Another question related to prostitution is whether there should be a minimum wage for prostitutes. A minimum wage is a legal or agreed-upon amount of money that an employer must pay to a worker for a certain amount of work or time. A minimum wage can have positive or negative effects on workers’ income, employment, productivity, quality of life, etc., depending on various factors such as the level, coverage, enforcement, compliance, etc., of the minimum wage (Belman et al. 2021).

In the case of prostitution, there are several arguments for and against establishing a minimum wage for prostitutes. Some arguments for a minimum wage are that it can increase the income and living standards of sex workers who are underpaid or exploited by clients or third parties; it can also increase the bargaining power and dignity of sex workers who can demand fair compensation for their work; it can also reduce the inequality and discrimination between sex workers and other workers who are entitled to a minimum wage. Some arguments against a minimum wage are that it can decrease the demand and employment of sex workers who are priced out of the market or replaced by cheaper alternatives; it can also decrease the autonomy and flexibility of sex workers who have to comply with fixed or standardized rates or conditions; it can also create a black market or informal sector of prostitution that operates outside the legal or regulated system.

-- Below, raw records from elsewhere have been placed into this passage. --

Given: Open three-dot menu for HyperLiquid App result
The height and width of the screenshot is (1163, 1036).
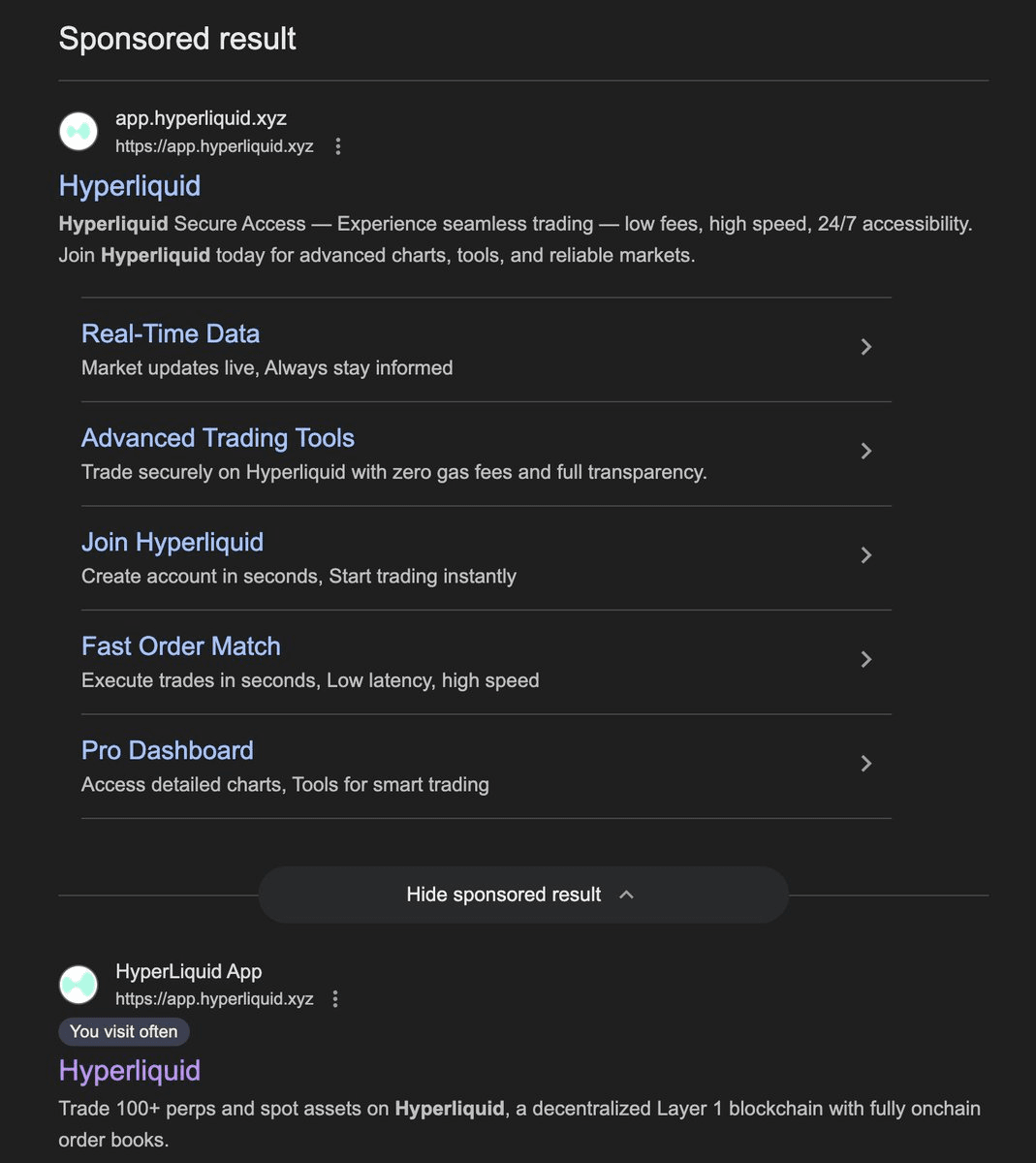Looking at the screenshot, I should pyautogui.click(x=335, y=999).
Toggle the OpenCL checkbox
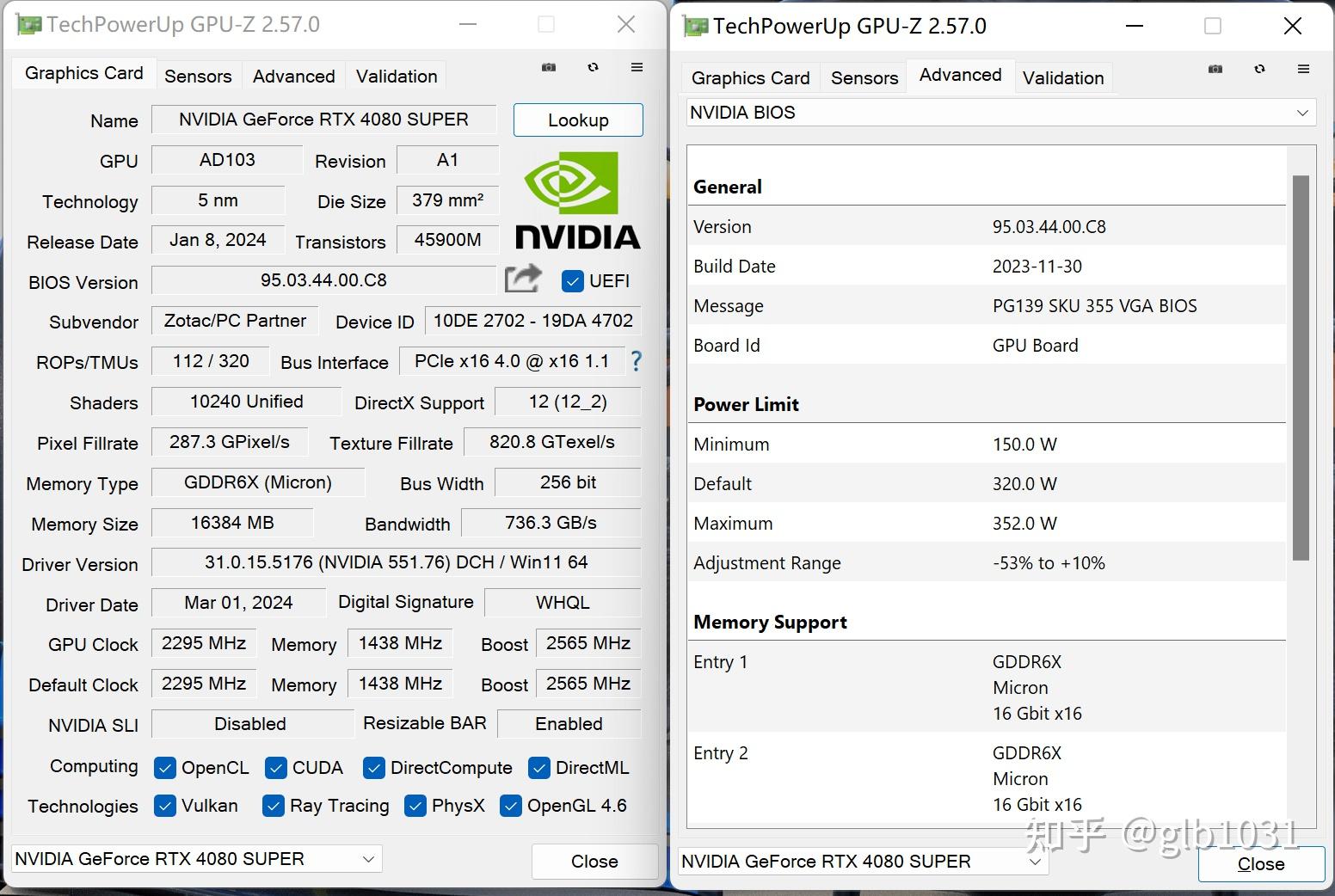Viewport: 1335px width, 896px height. point(165,767)
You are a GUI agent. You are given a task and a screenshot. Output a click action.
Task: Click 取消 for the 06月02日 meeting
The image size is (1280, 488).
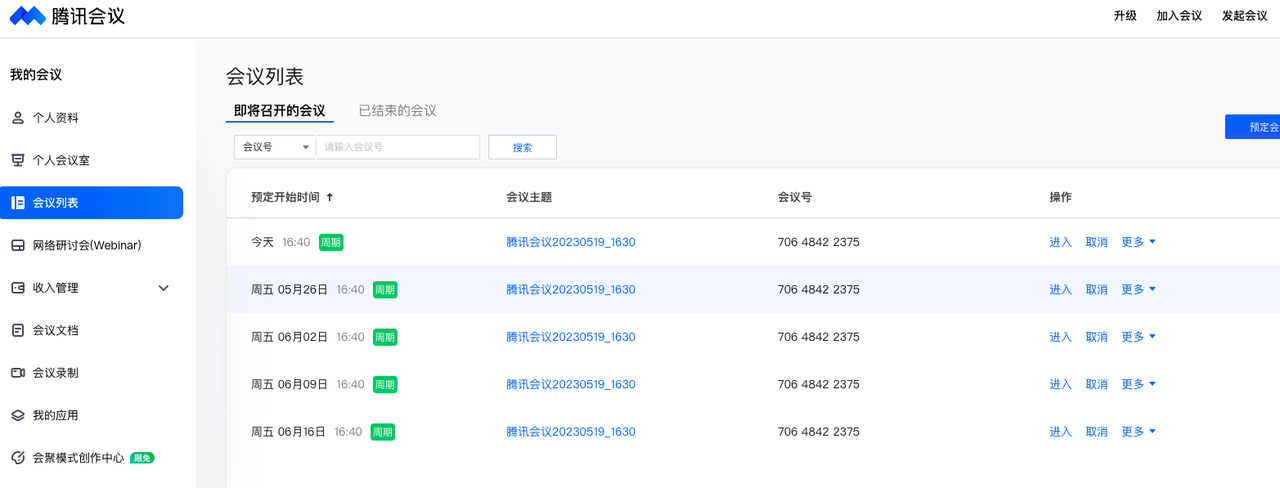(x=1096, y=337)
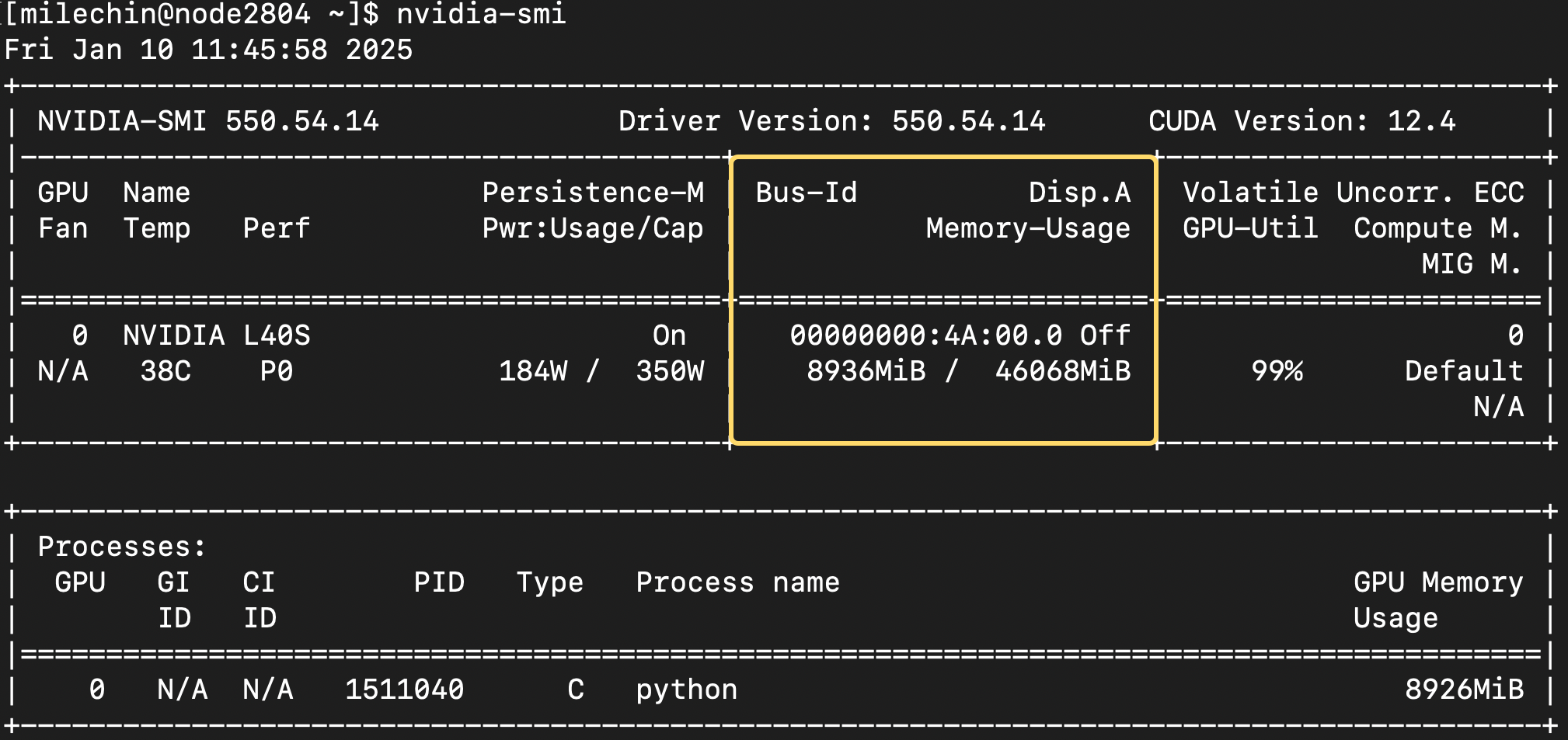Click the 8936MiB memory used value
Screen dimensions: 1568x740
[866, 371]
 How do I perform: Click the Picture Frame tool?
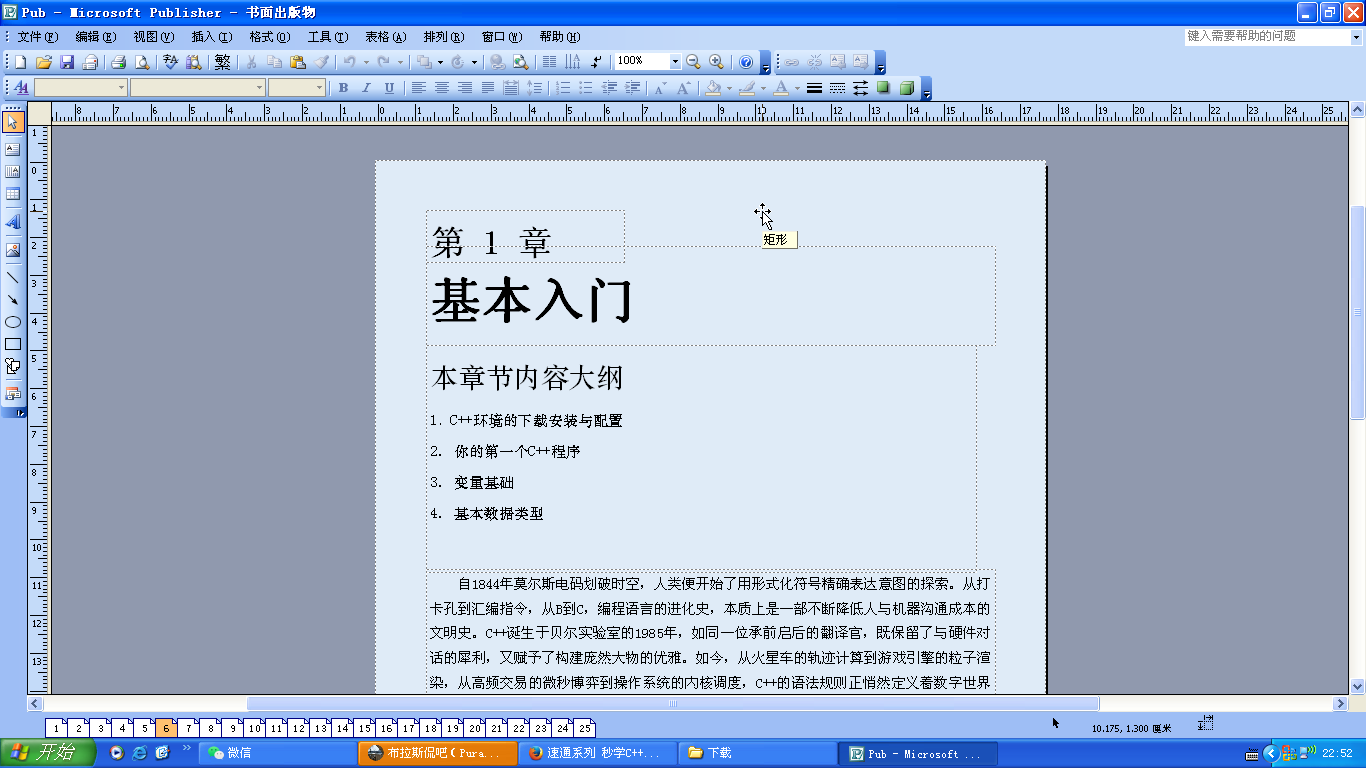point(13,250)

The feasibility and desirability of a minimum wage for prostitutes depend on various factors, such as the legal status and regulation of prostitution in a given country or region; the structure and dynamics of the sex market, such as the supply and demand, competition, segmentation, etc., of sex workers and clients; the characteristics and preferences of sex workers and clients, such as their age, gender, ethnicity, education, skills, motivation, etc.; and the social and cultural norms and values that shape the perception and acceptance of prostitution and sex work.

In conclusion, prostitution is a complex and controversial topic that has no simple or definitive answer. There are different perspectives and arguments for and against prostitution, legalization, criminalization, and minimum wage. The best approach to address prostitution depends on the context-specific factors that affect the realities and experiences of sex workers and society.


Belman, Dale et al. 2021. “Minimum Wage Effects: New Evidence from a Pre-Registered Study.” Industrial Relations 60 (1): 131-156.

CATW. 2019. “What is Prostitution?” Coalition Against Trafficking in Women.

NSWP. 2020. “What is Sex Work?” Global Network of Sex Work Projects.

Weitzer, Ronald. 2012. Legalizing Prostitution: From Illicit Vice to Lawful Business. New York: NYU Press.